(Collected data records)
------------------------------------------------------------------------

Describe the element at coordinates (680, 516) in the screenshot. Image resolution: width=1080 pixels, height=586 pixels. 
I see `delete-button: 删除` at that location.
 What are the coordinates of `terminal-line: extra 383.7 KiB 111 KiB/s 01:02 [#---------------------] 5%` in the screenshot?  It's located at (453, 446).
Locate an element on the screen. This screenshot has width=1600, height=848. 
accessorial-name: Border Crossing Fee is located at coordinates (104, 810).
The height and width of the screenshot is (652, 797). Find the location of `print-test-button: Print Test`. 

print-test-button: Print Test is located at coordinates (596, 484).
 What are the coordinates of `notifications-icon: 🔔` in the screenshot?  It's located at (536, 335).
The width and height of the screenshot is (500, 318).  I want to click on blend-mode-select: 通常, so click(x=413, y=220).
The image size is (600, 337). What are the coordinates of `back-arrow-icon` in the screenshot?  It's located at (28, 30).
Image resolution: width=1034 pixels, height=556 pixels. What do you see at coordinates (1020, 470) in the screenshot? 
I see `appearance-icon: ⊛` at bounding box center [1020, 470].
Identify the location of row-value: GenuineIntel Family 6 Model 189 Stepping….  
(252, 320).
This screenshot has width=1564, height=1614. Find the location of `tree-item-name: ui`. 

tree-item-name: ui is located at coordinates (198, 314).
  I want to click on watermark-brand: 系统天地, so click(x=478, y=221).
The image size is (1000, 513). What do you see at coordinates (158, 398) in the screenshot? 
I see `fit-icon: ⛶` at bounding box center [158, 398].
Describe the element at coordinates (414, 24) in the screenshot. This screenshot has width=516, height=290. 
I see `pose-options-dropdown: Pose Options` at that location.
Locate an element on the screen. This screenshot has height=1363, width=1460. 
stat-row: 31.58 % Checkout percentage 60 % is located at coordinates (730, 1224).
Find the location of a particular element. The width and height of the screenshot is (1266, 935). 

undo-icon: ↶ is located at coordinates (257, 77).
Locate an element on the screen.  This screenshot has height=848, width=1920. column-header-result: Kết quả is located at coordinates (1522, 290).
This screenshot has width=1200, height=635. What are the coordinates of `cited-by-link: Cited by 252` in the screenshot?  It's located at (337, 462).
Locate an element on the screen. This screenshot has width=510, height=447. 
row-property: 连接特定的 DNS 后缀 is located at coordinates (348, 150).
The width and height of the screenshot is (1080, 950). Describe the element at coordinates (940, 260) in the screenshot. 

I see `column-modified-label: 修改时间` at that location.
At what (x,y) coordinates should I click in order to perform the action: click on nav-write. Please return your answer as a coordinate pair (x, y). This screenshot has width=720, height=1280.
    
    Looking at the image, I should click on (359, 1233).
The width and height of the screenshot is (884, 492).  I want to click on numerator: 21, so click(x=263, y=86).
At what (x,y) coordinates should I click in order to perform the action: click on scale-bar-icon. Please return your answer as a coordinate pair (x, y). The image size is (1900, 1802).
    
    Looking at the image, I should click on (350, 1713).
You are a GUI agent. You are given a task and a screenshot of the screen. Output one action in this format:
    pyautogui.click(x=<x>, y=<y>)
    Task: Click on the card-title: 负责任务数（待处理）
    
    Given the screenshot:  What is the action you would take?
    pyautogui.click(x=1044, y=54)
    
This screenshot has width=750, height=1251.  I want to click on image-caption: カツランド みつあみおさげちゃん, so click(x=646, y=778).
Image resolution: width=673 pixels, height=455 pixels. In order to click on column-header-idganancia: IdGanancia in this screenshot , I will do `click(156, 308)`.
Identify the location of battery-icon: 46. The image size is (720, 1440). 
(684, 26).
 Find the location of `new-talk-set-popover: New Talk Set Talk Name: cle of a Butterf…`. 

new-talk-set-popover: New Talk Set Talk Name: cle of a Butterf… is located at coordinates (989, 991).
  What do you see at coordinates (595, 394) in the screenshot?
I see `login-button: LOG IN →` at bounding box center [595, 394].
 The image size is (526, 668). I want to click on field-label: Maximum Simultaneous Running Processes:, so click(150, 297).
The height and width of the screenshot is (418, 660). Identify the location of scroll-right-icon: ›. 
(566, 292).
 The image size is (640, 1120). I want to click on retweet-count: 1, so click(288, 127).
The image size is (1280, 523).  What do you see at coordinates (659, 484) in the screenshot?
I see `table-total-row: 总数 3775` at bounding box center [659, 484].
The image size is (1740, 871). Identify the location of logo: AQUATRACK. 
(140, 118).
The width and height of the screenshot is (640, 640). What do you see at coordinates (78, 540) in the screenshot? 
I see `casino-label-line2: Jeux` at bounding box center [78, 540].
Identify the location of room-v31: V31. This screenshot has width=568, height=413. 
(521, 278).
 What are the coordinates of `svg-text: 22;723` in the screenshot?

------------------------------------------------------------------------

Put every line of the records above into a numbered list, leaving out the blank lines.

WRITTEN SOLUTION
1. Describe the element at coordinates (680, 516) in the screenshot. Image resolution: width=1080 pixels, height=586 pixels. 
2. I see `delete-button: 删除` at that location.
3.  What are the coordinates of `terminal-line: extra 383.7 KiB 111 KiB/s 01:02 [#---------------------] 5%` in the screenshot?  It's located at (453, 446).
4. Locate an element on the screen. This screenshot has width=1600, height=848. 
5. accessorial-name: Border Crossing Fee is located at coordinates (104, 810).
6. The height and width of the screenshot is (652, 797). Find the location of `print-test-button: Print Test`. 
7. print-test-button: Print Test is located at coordinates (596, 484).
8.  What are the coordinates of `notifications-icon: 🔔` in the screenshot?  It's located at (536, 335).
9. The width and height of the screenshot is (500, 318).  I want to click on blend-mode-select: 通常, so click(x=413, y=220).
10. The image size is (600, 337). What are the coordinates of `back-arrow-icon` in the screenshot?  It's located at (28, 30).
11. Image resolution: width=1034 pixels, height=556 pixels. What do you see at coordinates (1020, 470) in the screenshot? 
12. I see `appearance-icon: ⊛` at bounding box center [1020, 470].
13. Identify the location of row-value: GenuineIntel Family 6 Model 189 Stepping….  
14. (252, 320).
15. This screenshot has width=1564, height=1614. Find the location of `tree-item-name: ui`. 
16. tree-item-name: ui is located at coordinates (198, 314).
17.   I want to click on watermark-brand: 系统天地, so click(x=478, y=221).
18. The image size is (1000, 513). What do you see at coordinates (158, 398) in the screenshot? 
19. I see `fit-icon: ⛶` at bounding box center [158, 398].
20. Describe the element at coordinates (414, 24) in the screenshot. This screenshot has width=516, height=290. 
21. I see `pose-options-dropdown: Pose Options` at that location.
22. Locate an element on the screen. This screenshot has height=1363, width=1460. 
23. stat-row: 31.58 % Checkout percentage 60 % is located at coordinates (730, 1224).
24. Find the location of a particular element. The width and height of the screenshot is (1266, 935). 
25. undo-icon: ↶ is located at coordinates (257, 77).
26. Locate an element on the screen.  This screenshot has height=848, width=1920. column-header-result: Kết quả is located at coordinates (1522, 290).
27. This screenshot has width=1200, height=635. What are the coordinates of `cited-by-link: Cited by 252` in the screenshot?  It's located at (337, 462).
28. Locate an element on the screen. This screenshot has width=510, height=447. 
29. row-property: 连接特定的 DNS 后缀 is located at coordinates (348, 150).
30. The width and height of the screenshot is (1080, 950). Describe the element at coordinates (940, 260) in the screenshot. 
31. I see `column-modified-label: 修改时间` at that location.
32. At what (x,y) coordinates should I click in order to perform the action: click on nav-write. Please return your answer as a coordinate pair (x, y). This screenshot has width=720, height=1280.
33.     Looking at the image, I should click on (359, 1233).
34. The width and height of the screenshot is (884, 492).  I want to click on numerator: 21, so click(x=263, y=86).
35. At what (x,y) coordinates should I click in order to perform the action: click on scale-bar-icon. Please return your answer as a coordinate pair (x, y). The image size is (1900, 1802).
36.     Looking at the image, I should click on (350, 1713).
37. You are a GUI agent. You are given a task and a screenshot of the screen. Output one action in this format:
38.     pyautogui.click(x=<x>, y=<y>)
39.     Task: Click on the card-title: 负责任务数（待处理）
40.     Given the screenshot:  What is the action you would take?
41.     pyautogui.click(x=1044, y=54)
42. This screenshot has width=750, height=1251.  I want to click on image-caption: カツランド みつあみおさげちゃん, so click(x=646, y=778).
43. Image resolution: width=673 pixels, height=455 pixels. In order to click on column-header-idganancia: IdGanancia in this screenshot , I will do `click(156, 308)`.
44. Identify the location of battery-icon: 46. The image size is (720, 1440). 
45. (684, 26).
46.  Find the location of `new-talk-set-popover: New Talk Set Talk Name: cle of a Butterf…`. 
47. new-talk-set-popover: New Talk Set Talk Name: cle of a Butterf… is located at coordinates (989, 991).
48.   What do you see at coordinates (595, 394) in the screenshot?
49. I see `login-button: LOG IN →` at bounding box center [595, 394].
50.  The image size is (526, 668). I want to click on field-label: Maximum Simultaneous Running Processes:, so click(150, 297).
51. The height and width of the screenshot is (418, 660). Identify the location of scroll-right-icon: ›. 
52. (566, 292).
53.  The image size is (640, 1120). I want to click on retweet-count: 1, so click(288, 127).
54. The image size is (1280, 523).  What do you see at coordinates (659, 484) in the screenshot?
55. I see `table-total-row: 总数 3775` at bounding box center [659, 484].
56. The image size is (1740, 871). Identify the location of logo: AQUATRACK. 
57. (140, 118).
58. The width and height of the screenshot is (640, 640). What do you see at coordinates (78, 540) in the screenshot? 
59. I see `casino-label-line2: Jeux` at bounding box center [78, 540].
60. Identify the location of room-v31: V31. This screenshot has width=568, height=413. 
61. (521, 278).
62.  What are the coordinates of `svg-text: 22;723` in the screenshot?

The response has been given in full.